Hertha Berlino, Torunarigha come Koulibaly: prima gli insulti razzisti poi l’espulsione

Hertha Berlino, Torunarigha come Koulibaly: prima gli insulti razzisti poi l’espulsione

Indagine aperta sui cori razzisti a Torunarigha in Schalke-Hertha: il caso ricorda quello di Inter-Napoli e di Kalidou Koulibaly

di Redazione DDD

Federcalcio, Schalke e polizia di Gelsenkirchen stanno indagando sul caso del difensore dell’Hertha Berlino Jordan Torunarigha (22 anni, nigeriano con passaporto tedesco) che sarebbe stato preso di mira con ululati razzisti nella partita di Coppa di Germania persa 3-2 nei tempi supplementari in casa dello Schalke. Il giocatore e il suo ds Preetz hanno testimoniato di essersi lamentati invano al termine dei 90’ regolamentari con l’arbitro Osmers e col quarto uomo Waschitzki. Preetz: “Abbiamo chiesto che venisse tutelato il nostro giocatore2.

Nel finale di gara, ancora sul 2-2, Torunarigha è stato espulso per doppio giallo, forse esasperato dai cori ostili.

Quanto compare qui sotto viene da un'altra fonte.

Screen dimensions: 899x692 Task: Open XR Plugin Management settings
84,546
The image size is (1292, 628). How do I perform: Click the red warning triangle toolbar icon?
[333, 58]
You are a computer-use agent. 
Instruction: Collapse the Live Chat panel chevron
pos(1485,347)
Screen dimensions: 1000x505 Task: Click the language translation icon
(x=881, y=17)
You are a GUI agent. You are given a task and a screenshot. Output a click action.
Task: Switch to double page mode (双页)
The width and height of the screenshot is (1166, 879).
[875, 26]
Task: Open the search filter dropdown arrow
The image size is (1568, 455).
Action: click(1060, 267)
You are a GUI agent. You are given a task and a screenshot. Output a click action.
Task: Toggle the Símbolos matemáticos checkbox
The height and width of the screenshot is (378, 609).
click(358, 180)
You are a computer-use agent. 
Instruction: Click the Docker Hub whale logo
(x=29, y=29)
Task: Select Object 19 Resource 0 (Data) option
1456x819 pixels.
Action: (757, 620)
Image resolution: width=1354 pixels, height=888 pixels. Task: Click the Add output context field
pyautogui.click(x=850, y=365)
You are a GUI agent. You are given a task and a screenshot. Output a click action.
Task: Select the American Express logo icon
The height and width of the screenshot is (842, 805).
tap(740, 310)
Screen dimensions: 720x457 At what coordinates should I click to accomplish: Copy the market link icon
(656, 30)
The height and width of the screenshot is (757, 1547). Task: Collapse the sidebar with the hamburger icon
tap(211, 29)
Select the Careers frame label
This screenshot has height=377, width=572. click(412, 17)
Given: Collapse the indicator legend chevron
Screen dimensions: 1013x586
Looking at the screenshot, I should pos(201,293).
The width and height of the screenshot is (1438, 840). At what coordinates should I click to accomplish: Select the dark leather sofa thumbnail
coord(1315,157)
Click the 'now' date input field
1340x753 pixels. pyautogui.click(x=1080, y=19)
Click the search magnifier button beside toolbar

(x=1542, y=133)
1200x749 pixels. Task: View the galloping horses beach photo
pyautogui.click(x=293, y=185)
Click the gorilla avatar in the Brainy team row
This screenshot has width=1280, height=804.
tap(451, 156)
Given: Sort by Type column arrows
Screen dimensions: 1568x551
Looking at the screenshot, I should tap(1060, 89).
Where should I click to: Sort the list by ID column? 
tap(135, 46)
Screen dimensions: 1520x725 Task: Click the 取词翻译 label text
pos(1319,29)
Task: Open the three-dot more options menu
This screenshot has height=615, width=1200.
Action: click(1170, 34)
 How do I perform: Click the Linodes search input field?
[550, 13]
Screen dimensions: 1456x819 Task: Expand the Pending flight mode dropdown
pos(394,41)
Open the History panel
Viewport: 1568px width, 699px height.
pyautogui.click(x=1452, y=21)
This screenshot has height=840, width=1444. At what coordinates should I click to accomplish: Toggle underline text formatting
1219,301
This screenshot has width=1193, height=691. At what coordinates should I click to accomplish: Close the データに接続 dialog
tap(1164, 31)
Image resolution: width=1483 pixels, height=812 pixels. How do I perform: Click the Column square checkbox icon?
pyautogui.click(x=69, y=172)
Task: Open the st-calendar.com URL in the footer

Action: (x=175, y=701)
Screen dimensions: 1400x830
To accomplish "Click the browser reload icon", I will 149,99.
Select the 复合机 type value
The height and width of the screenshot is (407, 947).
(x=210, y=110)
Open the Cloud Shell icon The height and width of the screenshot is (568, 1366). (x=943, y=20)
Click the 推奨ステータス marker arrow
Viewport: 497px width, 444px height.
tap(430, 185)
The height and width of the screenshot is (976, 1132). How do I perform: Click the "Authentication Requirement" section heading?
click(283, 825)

L’Hertha ha confermato “piena solidarietà nei confronti di Torunarigha”, sottolineando “l’importanza del calcio nella lotta al razzismo”. Osmers sostiene di non avere udito insulti razzisti. L’allenatore Wagner dello Schalke ha detto di non avere nulla in contrario riguardo alle interruzioni della gara, ma di non avere sentito cori razzisti.

Lo Schalke ha assicurato di volere individuare eventuali colpevoli di comportamenti che “contrastano con tutti i nostri valori”. Di recente il presidente Tönnies si è autosospeso per tre mesi per avere criticato la natalità eccessiva degli africani.